From 37a8445ebd2c09c31d72661ec4c08057951bc93e Mon Sep 17 00:00:00 2001
From: "A. Unique TensorFlower" <gardener@tensorflow.org>
Date: Thu, 27 Aug 2020 22:27:50 -0700
Subject: [PATCH] Call TopKWithPartition when input is large.

PiperOrigin-RevId: 328882175
Change-Id: I0c53e957d4e8c83e5c8598cc52748b6a9219088d
---
 tensorflow/compiler/xla/client/lib/BUILD      |  3 +
 tensorflow/compiler/xla/client/lib/sorting.cc | 93 +++++++++++++++----
 .../compiler/xla/client/lib/sorting_test.cc   | 13 +++
 3 files changed, 90 insertions(+), 19 deletions(-)
diff --git a/tensorflow/compiler/xla/client/lib/BUILD b/tensorflow/compiler/xla/client/lib/BUILD
index f0b4e5e6c79..b2a18492c57 100644
--- a/tensorflow/compiler/xla/client/lib/BUILD
+++ b/tensorflow/compiler/xla/client/lib/BUILD
@@ -346,6 +346,9 @@ cc_library(
     hdrs = ["sorting.h"],
     deps = [
         ":comparators",
+        ":constants",
+        ":loops",
+        ":slicing",
         "//tensorflow/compiler/xla:shape_util",
         "//tensorflow/compiler/xla:types",
         "//tensorflow/compiler/xla:util",
diff --git a/tensorflow/compiler/xla/client/lib/sorting.cc b/tensorflow/compiler/xla/client/lib/sorting.cc
index 750237c2000..5a7a70192d1 100644
--- a/tensorflow/compiler/xla/client/lib/sorting.cc
+++ b/tensorflow/compiler/xla/client/lib/sorting.cc
@@ -16,6 +16,9 @@ limitations under the License.

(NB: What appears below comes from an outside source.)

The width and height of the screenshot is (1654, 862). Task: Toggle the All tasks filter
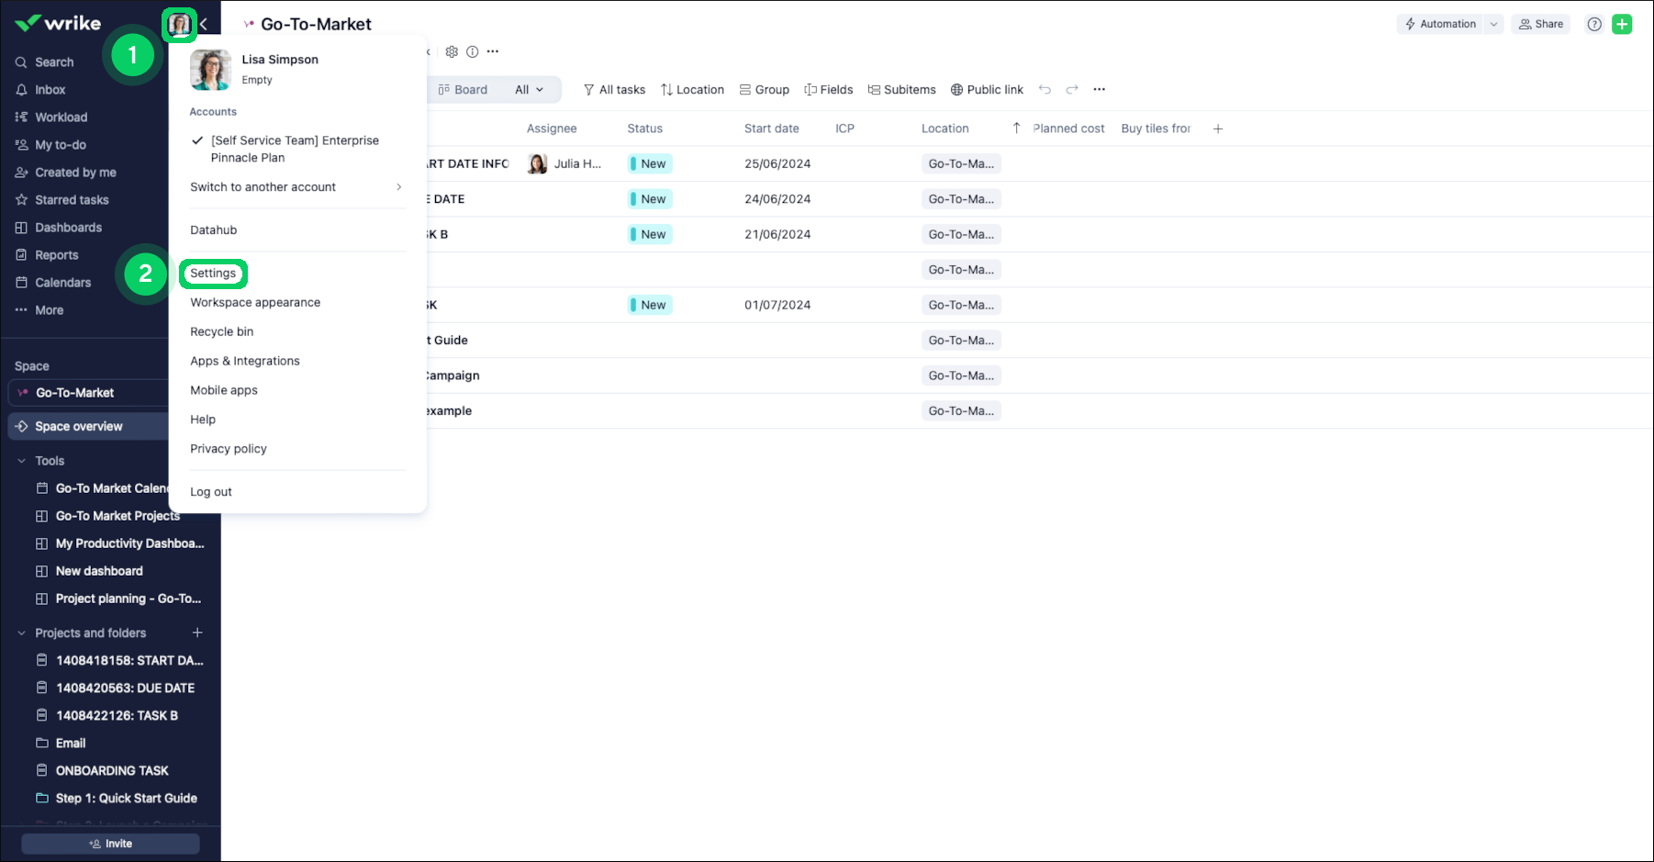pyautogui.click(x=614, y=89)
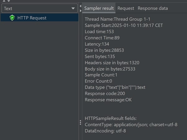Click the Connect Time:89 line
The height and width of the screenshot is (140, 187).
click(102, 38)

 #include "tensorflow/compiler/xla/client/lib/sorting.h"
 
 #include "tensorflow/compiler/xla/client/lib/comparators.h"
+#include "tensorflow/compiler/xla/client/lib/constants.h"
+#include "tensorflow/compiler/xla/client/lib/loops.h"
+#include "tensorflow/compiler/xla/client/lib/slicing.h"
 #include "tensorflow/compiler/xla/client/xla_builder.h"
 #include "tensorflow/compiler/xla/shape_util.h"
 #include "tensorflow/compiler/xla/util.h"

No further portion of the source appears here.